Nowadays, what do we even mean by “art film?” One meaning is both literal and durable: a movie made from works of art. Whether as glancing homage or rigorous reconstruction, directors just can’t seem to resist recreating great paintings in movie form. Of course they do it for study purposes, to learn how to frame space and render light and get at the ineffable essence of people (particularly women, at least as the history has it so far). And also solely for pleasure, to relish the “oh wow” moment when familiar striking still images start to move.
It’s not hard to imagine why a certain Botticelli masterwork has captured Terry Gilliam‘s imagination (at least since his Monty Python animation days). Or why Akira Kurosawa might have dreamed of wayfaring through a vivid Van Gogh wilderness. Or why Lech Majewski should try a deep dive into Pieter Bruegel, and Gustav Deutsch should want to probe the deceptively empty spaces painted by Edward Hopper.
And it makes perfect sense that for Derek Jarman, a painter himself prior to becoming a filmmaker, any film portrait of Caravaggio necessarily would require painted portraits by Caravaggio. (We also have Jarman to thank for the blessed evolution of the term “art film” to mean “a movie with Tilda Swinton in it.”)
Less obvious but arguably more fascinating: how a single Rembrandt canvas could inspire not one but two films from Peter Greenaway, who, early on in one of them, declares that “most people are visually illiterate.” Well, go ahead and quiz yourself with this short video, which really only scratches the surface, both art-wise and film-wise.

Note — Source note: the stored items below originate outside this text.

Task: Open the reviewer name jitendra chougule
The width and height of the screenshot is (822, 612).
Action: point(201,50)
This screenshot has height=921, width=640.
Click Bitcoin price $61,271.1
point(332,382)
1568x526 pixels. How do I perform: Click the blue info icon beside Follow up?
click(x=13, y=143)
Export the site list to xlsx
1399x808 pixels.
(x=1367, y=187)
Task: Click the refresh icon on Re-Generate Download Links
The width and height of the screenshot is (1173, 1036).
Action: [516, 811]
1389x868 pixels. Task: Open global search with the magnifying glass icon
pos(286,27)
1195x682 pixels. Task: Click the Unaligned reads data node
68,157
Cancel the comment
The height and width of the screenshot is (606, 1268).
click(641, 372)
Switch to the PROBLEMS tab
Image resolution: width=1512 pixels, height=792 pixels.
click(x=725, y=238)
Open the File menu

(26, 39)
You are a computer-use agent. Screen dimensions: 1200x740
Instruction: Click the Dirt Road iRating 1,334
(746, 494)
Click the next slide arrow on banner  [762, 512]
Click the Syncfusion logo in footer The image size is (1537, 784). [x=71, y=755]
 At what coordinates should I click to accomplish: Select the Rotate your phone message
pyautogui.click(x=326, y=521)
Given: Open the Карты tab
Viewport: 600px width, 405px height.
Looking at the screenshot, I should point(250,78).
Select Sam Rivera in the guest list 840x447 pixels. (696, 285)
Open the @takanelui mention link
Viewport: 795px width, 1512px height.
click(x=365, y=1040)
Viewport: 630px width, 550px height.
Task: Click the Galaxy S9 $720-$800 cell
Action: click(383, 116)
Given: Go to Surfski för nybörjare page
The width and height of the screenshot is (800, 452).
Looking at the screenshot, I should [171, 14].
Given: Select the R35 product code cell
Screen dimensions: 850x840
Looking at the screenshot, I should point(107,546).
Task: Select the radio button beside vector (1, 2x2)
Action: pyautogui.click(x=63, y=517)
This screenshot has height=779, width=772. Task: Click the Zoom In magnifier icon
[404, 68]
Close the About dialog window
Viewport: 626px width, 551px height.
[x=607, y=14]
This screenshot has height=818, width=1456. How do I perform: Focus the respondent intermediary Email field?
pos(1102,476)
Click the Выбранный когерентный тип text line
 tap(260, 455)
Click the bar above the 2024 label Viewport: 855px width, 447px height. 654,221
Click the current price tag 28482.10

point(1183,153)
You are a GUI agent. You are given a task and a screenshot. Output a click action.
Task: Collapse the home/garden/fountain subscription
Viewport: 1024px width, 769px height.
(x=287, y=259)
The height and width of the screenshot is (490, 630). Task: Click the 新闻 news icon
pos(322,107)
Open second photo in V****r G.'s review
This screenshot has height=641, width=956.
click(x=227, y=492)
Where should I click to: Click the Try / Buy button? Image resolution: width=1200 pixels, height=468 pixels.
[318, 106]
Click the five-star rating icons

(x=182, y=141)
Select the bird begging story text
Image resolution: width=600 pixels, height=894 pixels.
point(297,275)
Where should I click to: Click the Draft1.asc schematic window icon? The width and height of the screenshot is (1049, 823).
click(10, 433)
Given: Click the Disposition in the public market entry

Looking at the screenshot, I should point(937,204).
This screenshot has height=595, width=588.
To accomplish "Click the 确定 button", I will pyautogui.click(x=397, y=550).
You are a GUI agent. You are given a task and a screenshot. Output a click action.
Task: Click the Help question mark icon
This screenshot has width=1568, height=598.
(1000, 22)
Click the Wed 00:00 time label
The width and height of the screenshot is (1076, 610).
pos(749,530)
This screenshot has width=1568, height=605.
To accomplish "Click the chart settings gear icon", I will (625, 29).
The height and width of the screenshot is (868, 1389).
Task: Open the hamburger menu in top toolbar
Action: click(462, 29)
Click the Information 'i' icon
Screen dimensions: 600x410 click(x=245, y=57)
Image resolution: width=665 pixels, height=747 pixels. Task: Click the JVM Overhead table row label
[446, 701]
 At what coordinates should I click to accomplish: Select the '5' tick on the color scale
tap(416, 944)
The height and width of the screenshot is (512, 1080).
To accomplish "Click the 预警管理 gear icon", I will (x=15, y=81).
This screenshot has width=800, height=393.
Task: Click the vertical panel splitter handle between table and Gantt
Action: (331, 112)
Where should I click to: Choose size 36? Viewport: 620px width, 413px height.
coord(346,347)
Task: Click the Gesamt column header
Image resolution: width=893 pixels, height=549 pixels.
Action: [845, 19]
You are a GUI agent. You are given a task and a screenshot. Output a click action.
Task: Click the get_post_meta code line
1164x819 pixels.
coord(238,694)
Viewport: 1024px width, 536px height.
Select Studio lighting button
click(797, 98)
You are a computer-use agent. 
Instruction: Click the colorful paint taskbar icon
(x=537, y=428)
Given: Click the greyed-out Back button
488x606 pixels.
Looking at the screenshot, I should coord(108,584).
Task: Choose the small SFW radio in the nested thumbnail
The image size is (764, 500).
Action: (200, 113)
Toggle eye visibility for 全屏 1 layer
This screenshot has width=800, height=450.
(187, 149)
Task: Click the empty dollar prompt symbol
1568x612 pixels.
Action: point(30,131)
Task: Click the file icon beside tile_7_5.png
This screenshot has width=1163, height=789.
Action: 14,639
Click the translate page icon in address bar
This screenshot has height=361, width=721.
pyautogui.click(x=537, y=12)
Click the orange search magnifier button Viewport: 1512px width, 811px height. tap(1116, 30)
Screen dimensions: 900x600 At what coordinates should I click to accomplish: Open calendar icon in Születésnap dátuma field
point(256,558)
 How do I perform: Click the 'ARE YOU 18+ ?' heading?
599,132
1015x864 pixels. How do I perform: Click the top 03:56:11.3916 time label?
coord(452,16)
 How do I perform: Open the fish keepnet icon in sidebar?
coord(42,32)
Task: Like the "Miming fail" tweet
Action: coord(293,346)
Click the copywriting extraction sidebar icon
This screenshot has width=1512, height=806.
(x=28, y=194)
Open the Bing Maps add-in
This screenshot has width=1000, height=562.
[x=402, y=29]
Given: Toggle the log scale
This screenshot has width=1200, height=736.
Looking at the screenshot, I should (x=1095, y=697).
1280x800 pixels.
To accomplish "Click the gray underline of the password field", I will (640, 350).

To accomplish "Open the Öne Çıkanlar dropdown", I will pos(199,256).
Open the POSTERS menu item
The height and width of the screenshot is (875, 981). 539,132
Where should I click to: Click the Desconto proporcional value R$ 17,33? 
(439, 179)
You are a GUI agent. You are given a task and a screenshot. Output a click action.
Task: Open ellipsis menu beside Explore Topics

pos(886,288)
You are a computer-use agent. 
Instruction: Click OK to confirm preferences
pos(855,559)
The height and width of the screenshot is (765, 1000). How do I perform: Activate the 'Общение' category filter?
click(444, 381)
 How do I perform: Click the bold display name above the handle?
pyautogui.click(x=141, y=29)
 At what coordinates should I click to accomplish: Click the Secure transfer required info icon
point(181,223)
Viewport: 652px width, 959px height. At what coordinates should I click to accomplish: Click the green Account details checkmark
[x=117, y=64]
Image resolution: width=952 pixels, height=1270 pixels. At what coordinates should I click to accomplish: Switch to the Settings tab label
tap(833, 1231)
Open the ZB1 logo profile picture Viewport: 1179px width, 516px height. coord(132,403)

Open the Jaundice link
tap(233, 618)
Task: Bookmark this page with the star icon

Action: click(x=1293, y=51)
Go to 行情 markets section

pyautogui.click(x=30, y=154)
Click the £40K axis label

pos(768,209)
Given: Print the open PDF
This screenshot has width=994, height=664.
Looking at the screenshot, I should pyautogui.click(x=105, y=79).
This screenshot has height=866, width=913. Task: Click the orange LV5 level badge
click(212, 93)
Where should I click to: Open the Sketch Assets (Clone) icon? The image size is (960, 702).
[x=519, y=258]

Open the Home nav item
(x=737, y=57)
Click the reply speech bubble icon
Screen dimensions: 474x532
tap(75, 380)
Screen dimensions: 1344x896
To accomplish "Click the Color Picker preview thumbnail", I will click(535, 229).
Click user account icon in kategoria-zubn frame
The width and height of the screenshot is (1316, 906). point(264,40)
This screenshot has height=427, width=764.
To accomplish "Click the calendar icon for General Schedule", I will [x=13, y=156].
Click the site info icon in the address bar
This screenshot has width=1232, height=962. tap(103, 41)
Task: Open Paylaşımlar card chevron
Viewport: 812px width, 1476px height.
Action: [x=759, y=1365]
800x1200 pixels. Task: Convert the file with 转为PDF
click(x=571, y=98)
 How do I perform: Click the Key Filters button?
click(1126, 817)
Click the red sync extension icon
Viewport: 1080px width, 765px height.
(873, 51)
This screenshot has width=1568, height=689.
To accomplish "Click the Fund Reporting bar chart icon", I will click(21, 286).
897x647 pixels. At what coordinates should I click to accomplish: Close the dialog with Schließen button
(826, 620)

And ask yourself: Of all the available ways to explore conspiracy theories about the Dutch aristocracy of the seventeenth century, or other theories about how photorealistic paintings were made before there was photography (and whether any given Vermeer is technically doable by a layperson), or even non-theories about just how cool it is to see paintings come to life, is any more thorough, or more thoroughly enjoyable, than cinema?